As a two-time cancer survivor, I am scared to death of the proposed bills in our legislature, A1504 and S1072, which would allow doctors to help their patients kill themselves.
I beat lymphoma with chemotherapy and radiation when I was 22 years old. Just over a decade later I experienced acute depression. I had recently delivered our youngest, so the doctors all attributed it to post-partum depression. I wasn’t convinced. I had not experienced anything like this with my other two children.
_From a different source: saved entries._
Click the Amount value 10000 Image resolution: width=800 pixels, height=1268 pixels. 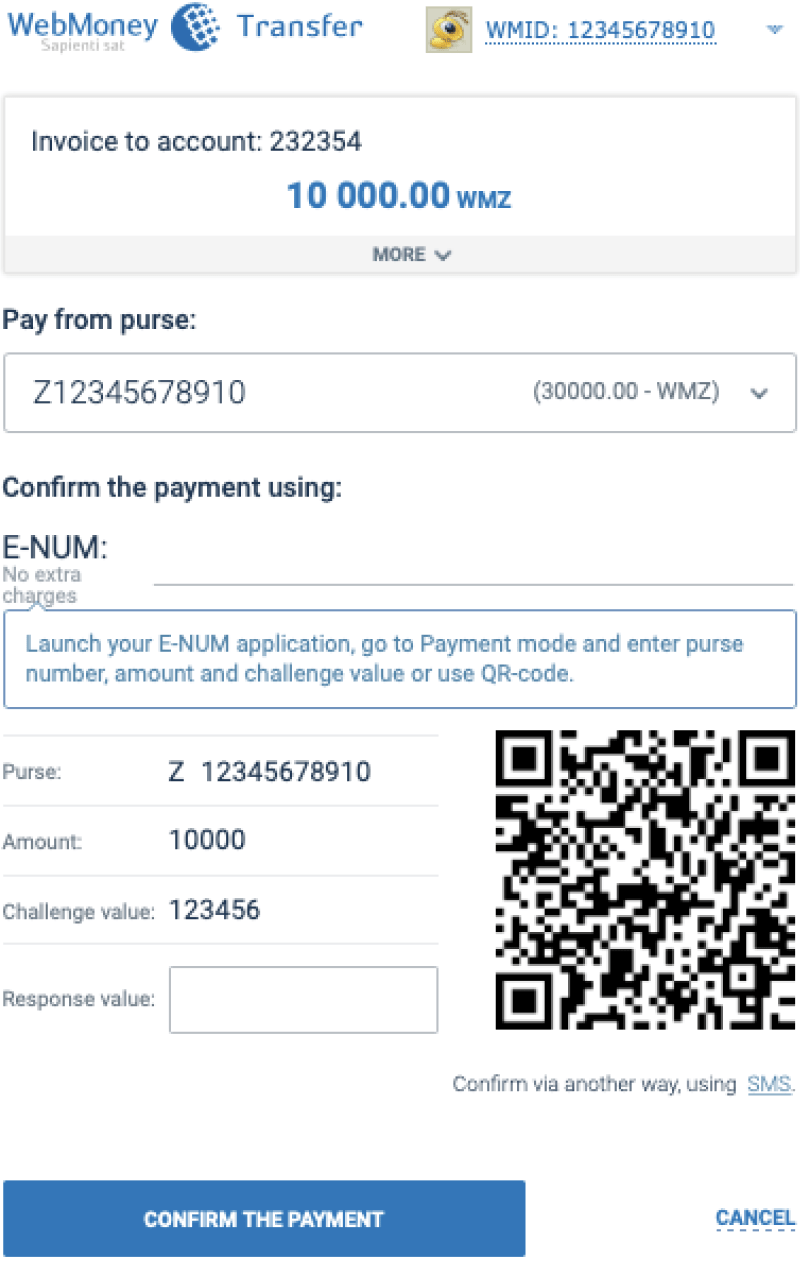point(207,840)
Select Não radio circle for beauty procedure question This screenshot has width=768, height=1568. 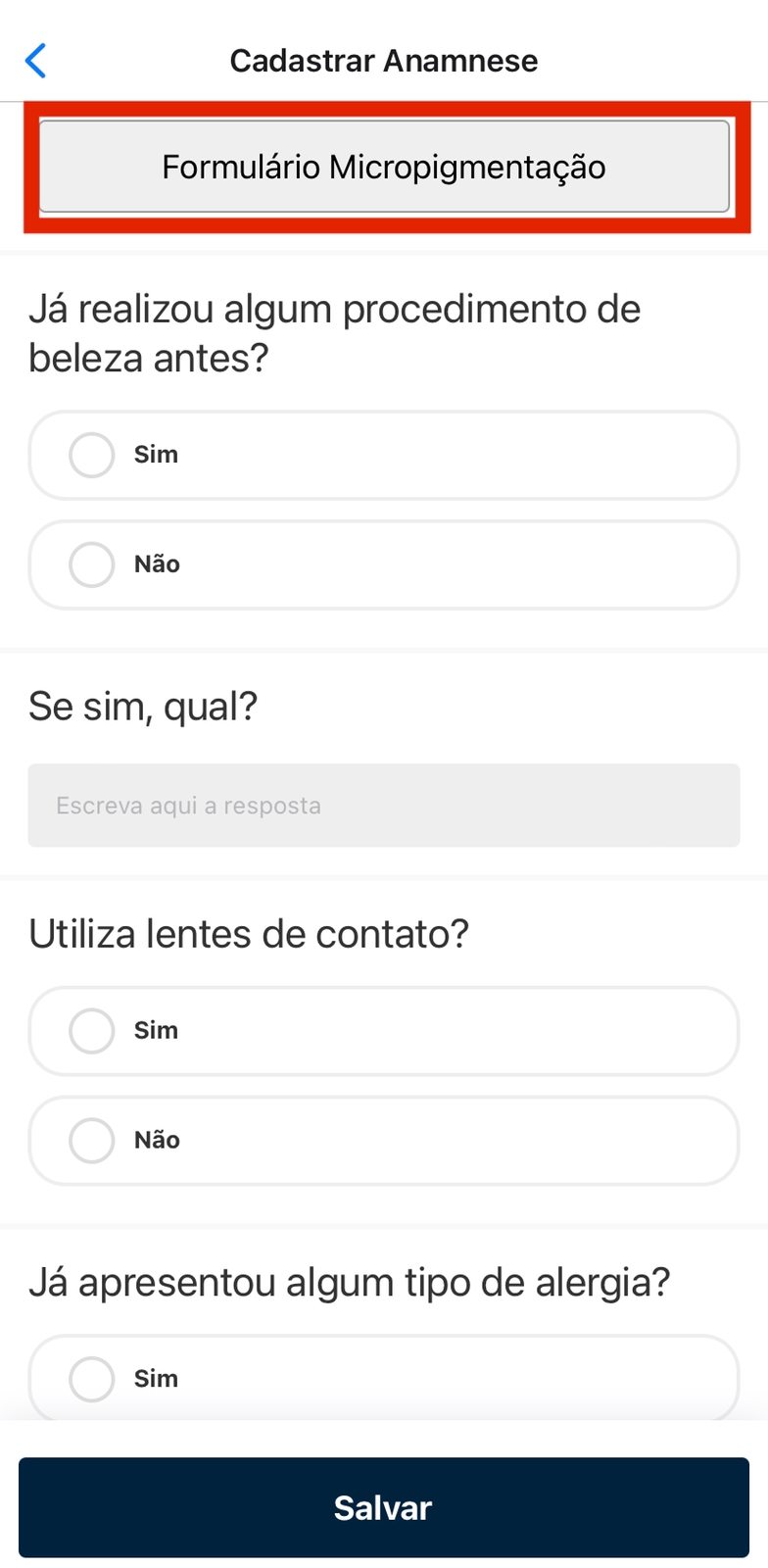coord(92,564)
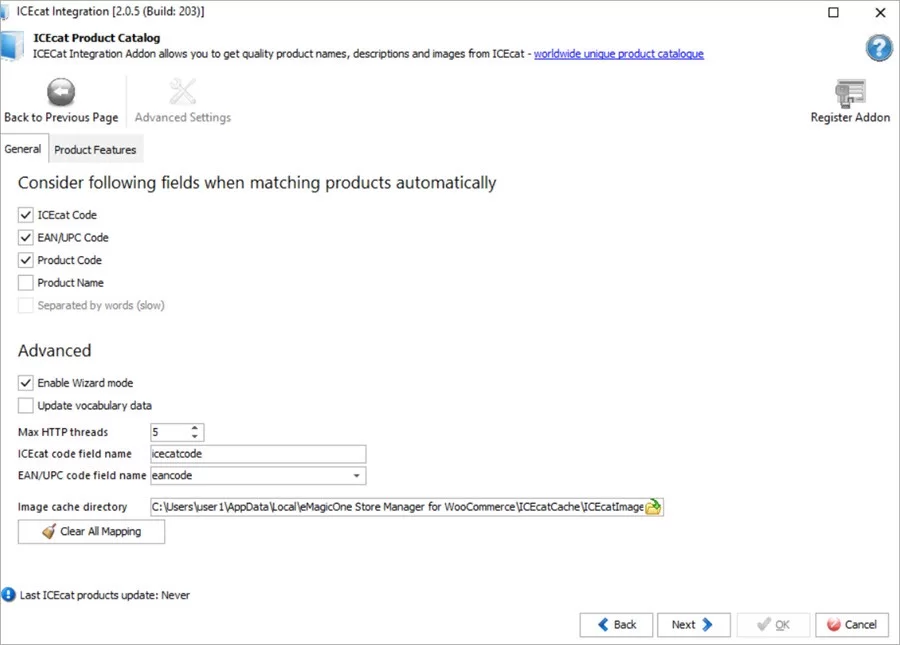
Task: Click the broom icon on Clear All Mapping
Action: [x=51, y=531]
Then, in April of 2005, I blacked out and awoke in the hospital. Initially, the doctors thought I was just another addict looking for an opioid prescription. Thankfully, my husband was there to advocate for me and we had tests done.
Eventually, tests revealed a mass in my left frontal lobe. It was Grade 3 Anaplastic Astrocytoma. This malignant brain tumor is a combination of Glio cells – the same as are in Glioblastoma – and Astrocytes. Anaplastic Astrocytoma can be is as aggressive as Glioblastoma. We were devastated. Would all the treatment, surgeries, and burden on my family all be worth it? Would I be the same person after a risky brain surgery?
My family was very supportive and we decided to forge ahead with treatments. I had surgery at Thomas Jefferson Hospital and then onto Fox Chase for chemotherapy and radiation, at first, to no avail. The tumor grew again. A second brain surgery was performed at Temple University Hospital and treatment continued, but this time, the tumor responded. I was then on a high dose medication for the two years after more chemotherapy.
Most people with my prognosis live about three years. So far, I have survived 13! Under the proposal in Trenton, a doctor must predict their patient has six-month or less to live. What if a doctor’s “educated guess” is wrong, and people throw away good years or even decades of their life when they might have lived, like I did?